La vision de CASAFARI s’aligne sur celle de Property Finder lorsqu’il s’agit d’utiliser la technologie comme un outil pour rester à la pointe de l’immobilier. En récupérant du temps grâce à des processus de travail automatisés, les agents immobiliers peuvent se libérer des tâches opérationnelles pour se concentrer sur les relations humaines à haute valeur ajoutée. L’écosystème de données de CASAFARI contribue à faire évoluer le marché de l’immobilier moderne.
Dans un an, si ces processus de travail en IA sont pleinement appliqués, en quoi Property Finder Italia sera-t-elle différente de ses concurrents ?
Ce serait probablement dans l’attention portée à la gestion du suivi client. Certainement, parce que le suivi couvre beaucoup de choses, mais il peut inclure le branding, l’acquisition de biens, les ventes, les ventes de prêts hypothécaires…
Nous pouvons tout faire si l’on utilise les processus de travail de CASAFARI.
Si vous oubliez le client, il vous oubliera très rapidement, en moyenne d’ici un mois ou deux. Donc, automatiser le suivi serait une arme secrète. Une fois le client enregistré, en renseignant autant de données que possible, que vous collectez au fil du temps, et en mettant toujours à jour les dossiers, ce suivi deviendra une discussion hebdomadaire, bimensuelle ou mensuelle très fluide avec le client où vous lui enverrez un peu de tout : du branding via des newsletters, des félicitations pour l’achat d’une maison… Tout sera automatisé. De cette façon, vous oublierez cette charge de travail, sans que le client ne vous oublie.
Conclusions
Cette conversation enrichissante avec Simone D’Elia, fondateur de Property Finder Italia, souligne une vérité nuancée mais puissante sur l’avenir de l’immobilier : la technologie, et particulièrement l’IA, n’est pas un substitut à l’expertise humaine mais son amplificateur ultime. En automatisant des tâches essentielles et répétitives comme le suivi client et les recherches continues de biens, les agents sont libérés pour se concentrer sur ce qui anime véritablement le marché du luxe italien : établir et maintenir des relations personnelles authentiques.

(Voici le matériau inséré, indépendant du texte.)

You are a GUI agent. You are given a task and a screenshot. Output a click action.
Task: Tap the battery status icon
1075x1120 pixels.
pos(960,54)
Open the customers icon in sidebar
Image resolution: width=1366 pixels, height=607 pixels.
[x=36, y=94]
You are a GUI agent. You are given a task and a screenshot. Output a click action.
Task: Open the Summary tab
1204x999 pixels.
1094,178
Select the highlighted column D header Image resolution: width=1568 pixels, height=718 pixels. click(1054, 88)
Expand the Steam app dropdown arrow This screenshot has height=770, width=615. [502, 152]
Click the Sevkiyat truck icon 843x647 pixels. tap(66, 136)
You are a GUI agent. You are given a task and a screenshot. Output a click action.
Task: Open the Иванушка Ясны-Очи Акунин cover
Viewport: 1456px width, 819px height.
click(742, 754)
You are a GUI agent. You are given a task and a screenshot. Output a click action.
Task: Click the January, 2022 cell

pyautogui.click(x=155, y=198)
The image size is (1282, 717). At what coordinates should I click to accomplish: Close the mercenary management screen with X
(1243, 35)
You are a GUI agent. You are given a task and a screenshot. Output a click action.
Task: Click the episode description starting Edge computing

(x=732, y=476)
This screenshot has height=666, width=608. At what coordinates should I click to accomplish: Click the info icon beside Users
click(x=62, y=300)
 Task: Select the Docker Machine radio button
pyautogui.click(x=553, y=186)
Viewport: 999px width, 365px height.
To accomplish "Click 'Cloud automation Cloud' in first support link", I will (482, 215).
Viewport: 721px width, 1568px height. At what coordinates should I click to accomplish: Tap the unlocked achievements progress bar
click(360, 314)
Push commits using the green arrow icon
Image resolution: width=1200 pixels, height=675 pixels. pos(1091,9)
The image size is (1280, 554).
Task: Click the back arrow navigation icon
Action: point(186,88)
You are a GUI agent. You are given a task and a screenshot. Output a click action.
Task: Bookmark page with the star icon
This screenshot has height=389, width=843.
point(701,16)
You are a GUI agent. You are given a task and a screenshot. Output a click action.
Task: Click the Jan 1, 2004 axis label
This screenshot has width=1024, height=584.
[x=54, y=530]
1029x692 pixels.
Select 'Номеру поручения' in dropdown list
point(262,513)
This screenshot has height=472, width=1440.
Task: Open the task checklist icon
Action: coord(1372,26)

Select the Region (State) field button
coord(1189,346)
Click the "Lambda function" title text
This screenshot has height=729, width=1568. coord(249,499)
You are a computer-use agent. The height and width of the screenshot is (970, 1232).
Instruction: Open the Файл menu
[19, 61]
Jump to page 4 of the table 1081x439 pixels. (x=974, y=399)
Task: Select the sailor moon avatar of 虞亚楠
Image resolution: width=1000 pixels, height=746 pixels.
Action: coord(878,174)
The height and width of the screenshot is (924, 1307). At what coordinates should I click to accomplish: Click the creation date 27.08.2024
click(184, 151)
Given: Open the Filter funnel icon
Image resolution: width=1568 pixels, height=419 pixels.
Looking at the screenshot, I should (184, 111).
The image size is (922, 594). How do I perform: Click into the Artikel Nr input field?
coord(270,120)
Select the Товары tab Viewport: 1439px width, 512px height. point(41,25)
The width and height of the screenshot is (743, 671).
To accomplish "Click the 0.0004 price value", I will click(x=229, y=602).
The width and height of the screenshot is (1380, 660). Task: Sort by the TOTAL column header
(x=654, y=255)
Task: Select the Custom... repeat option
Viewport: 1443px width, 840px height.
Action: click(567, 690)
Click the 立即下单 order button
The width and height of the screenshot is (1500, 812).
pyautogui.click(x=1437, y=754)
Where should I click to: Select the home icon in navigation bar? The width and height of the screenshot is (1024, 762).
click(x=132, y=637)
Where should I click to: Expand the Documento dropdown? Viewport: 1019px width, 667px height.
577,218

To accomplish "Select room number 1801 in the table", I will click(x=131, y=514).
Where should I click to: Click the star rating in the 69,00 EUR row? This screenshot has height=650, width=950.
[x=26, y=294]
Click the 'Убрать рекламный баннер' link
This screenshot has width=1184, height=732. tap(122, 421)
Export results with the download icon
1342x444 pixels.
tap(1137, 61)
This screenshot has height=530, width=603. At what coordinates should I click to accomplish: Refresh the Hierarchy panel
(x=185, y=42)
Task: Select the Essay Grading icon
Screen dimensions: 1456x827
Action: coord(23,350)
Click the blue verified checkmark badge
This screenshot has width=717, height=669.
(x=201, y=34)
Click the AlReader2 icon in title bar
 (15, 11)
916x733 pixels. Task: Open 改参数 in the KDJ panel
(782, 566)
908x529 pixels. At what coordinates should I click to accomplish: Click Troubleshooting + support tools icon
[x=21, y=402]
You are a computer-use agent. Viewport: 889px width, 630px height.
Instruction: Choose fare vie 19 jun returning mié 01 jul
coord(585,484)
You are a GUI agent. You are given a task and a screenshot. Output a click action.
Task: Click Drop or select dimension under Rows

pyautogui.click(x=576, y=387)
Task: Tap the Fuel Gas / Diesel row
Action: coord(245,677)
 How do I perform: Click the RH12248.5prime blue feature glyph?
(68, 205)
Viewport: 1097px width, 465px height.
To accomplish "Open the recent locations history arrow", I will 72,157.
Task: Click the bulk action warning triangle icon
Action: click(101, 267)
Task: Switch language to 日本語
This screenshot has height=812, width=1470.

En fin de compte, D’Elia voit l’« agent du futur » comme quelqu’un qui opère de manière transparente au sein d’un environnement digital unique et unifié. Cette intégration transforme un métier à fort volume et gourmand en données en une profession automatisée, humaine et axée sur le relationnel, garantissant que même si le marché évolue technologiquement, le lien humain reste fermement au cœur de chaque transaction réussie.